Salient features^
- Compared to the previous reporting period, FY2017 H1 results were negatively
impacted by:
- Decline in earnings from the Oil & Gas platform (R172 million);
- Cost increase to close out projects and the business in the Middle East (R130 million);
- Forex movements (R244 million); and
- Net present value charge of Voluntary Rebuild Programme (“VRP”) with South African Government (R170 million).
- Financial Results:
- Revenue from continuing operations of R10,7 billion (December 2015: R13,0 billion);
- Diluted continuing HEPS of 27 cents (December 2015: 93 cents);
- Attributable loss of R60 million (December 2015: R376 million profit);
- Cash net of debt of R1,1 billion (December 2015: R1,0 billion);
- Order book for continuing operations of R24,5 billion (December 2015: R35,2 billion);
- NAV of R14 per share (December 2015: R16 per share); and
- In line with the approved dividend policy, the board of directors will only consider paying an annual dividend (December 2015: no interim dividend).

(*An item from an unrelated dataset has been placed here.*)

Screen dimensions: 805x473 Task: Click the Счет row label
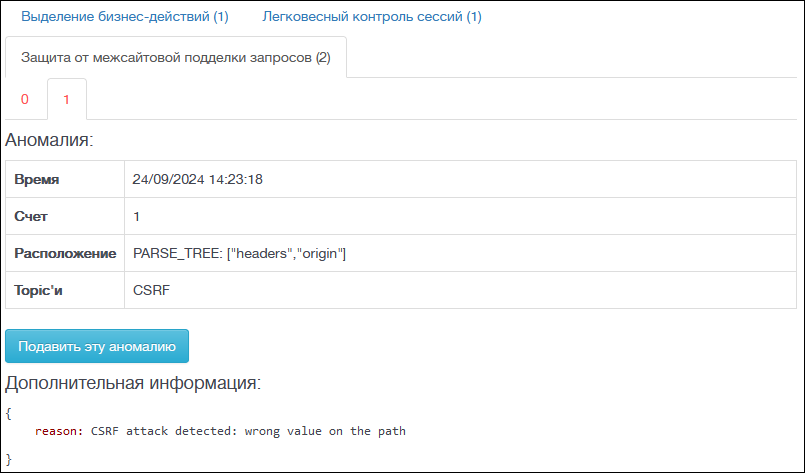point(31,216)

- Settlement of all Gautrain development period disputes.
- Sale of Southern African Infrastructure & Building businesses and Genrec should be completed within the second half of the current financial year.
- Record-low lost time injury frequency rate of 0.56 (December 2015: 0.78). Regrettably one fatal incident was suffered.
- Approval to transfer the Company’s sub-sector listing on the JSE from Heavy Construction to Diversified Industrial received in February 2017.